EXCL Commons Serjeant-at-Arms says John Bercow is victim of 'witch hunt' over bully claims
John Bercow is the victim of a "witch hunt" by disgruntled former employees trying to settle old scores, according to the House of Commons' top security official.
Serjeant-at-Arms Kamal El-Hajji mounted a passionate defence of the Speaker following a wave of allegations against him.
Mr Bercow has been accused of bullying by two of his former parliamentary secretaries.
Angus Sinclair claimed he was subjected to a string of angry outbursts, swearing and mimicry while working for the Speaker, and was paid £86,250 when he quit in 2010 in a deal that required him to promise not to speak about his experiences.
Mr Bercow was previously alleged to have shouted at and undermined Mr Sinclair's successor as his private secretary, Kate Emms, eventually leading to her being signed off sick.
A spokesman for the Speaker has vehemently denied the accusation by both former staffers.
Former Black Rod David Leakey has also claimed that Mr Bercow's behaviour behind closed doors is "unworthy of someone in such public office".
Writing in The House magazine, Mr El-Hajji - who was the first non-white Serjeant-at-Arms - said: "There has recently been article after article in the daily newspapers containing speculation and accusations regarding Mr Speaker’s code of conduct and the allegedly ‘unprofessional’ way that he treats staff and colleagues working in Parliament.
"Due to a considerable lack of evidence supporting these allegations, it seems clear to me that there is a witch hunt against him, whether it is coming from previously disgruntled staff members or ex-colleagues trying to settle old scores of some kind."
He added: "I have discussed these allegations at length with numerous colleagues and we share the same view – we feel that there is a witch hunt going on trying to discredit Mr Speaker.
"Since taking over the role of Serjeant-at-Arms in the House of Commons at the end of 2015, things have not been very easy.
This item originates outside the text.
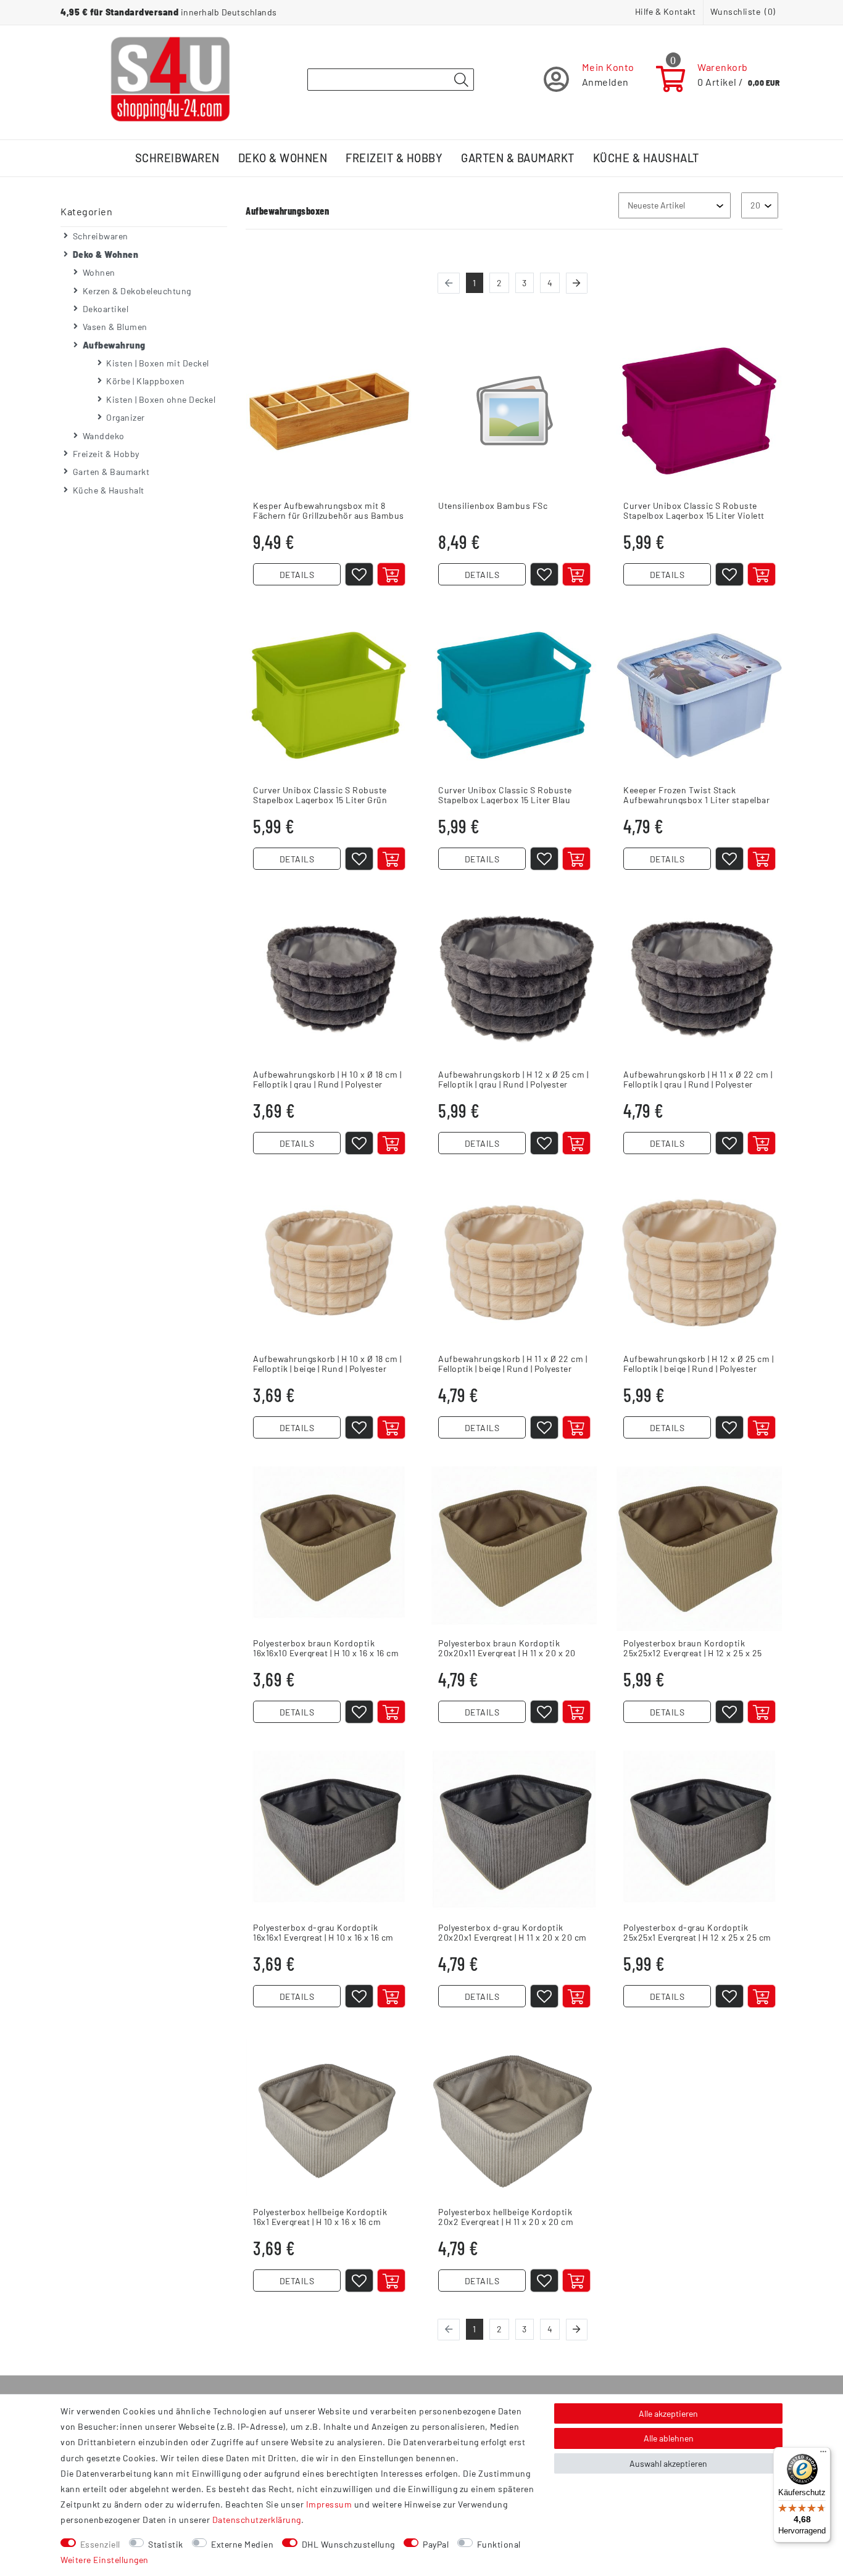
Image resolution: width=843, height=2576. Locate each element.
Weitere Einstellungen (104, 2559)
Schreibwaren (177, 158)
I was the first non-white person to hold the role in its 600-year history. It certainly felt like there were a lot of unhappy people because of my appointment, and the only viable explanation I can think of is that I am from an ethnic background.
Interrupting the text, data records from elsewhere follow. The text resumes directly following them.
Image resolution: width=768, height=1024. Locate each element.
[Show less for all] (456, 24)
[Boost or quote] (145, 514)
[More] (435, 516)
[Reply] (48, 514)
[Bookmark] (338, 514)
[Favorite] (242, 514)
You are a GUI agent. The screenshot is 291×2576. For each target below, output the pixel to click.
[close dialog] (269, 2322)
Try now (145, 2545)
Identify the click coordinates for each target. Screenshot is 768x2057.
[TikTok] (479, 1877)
"The support and guidance that Mr Speaker has showed me since I started is probably one of the main factors behind why I am still fulfilling this very prestigious role today.
"Parliament has never in its history enjoyed the inclusion and diversity that it does today, and this is thanks to Mr Speaker’s drive to make parliament a place for talent, regardless of race, gender, religious beliefs, disability or any other sort of discriminatory factor.
"I felt it’s important to stand up for what is right and to show support and solidarity to someone who has done such a great deal for Parliament and for the country."
Mr El-Hajji's comments are a significant boost for Mr Bercow, who has come under pressure to stand down as Speaker following nine years in the role.
The Speaker of the House of Lords, Lord Fowler, has suggested that Mr Bercow should face a formal investigation into the allegations against him.
But last month, MPs on the Committee on Standards voted 3-2 against launching a formal probe into the claims because they are alleged to have happened more than seven years ago.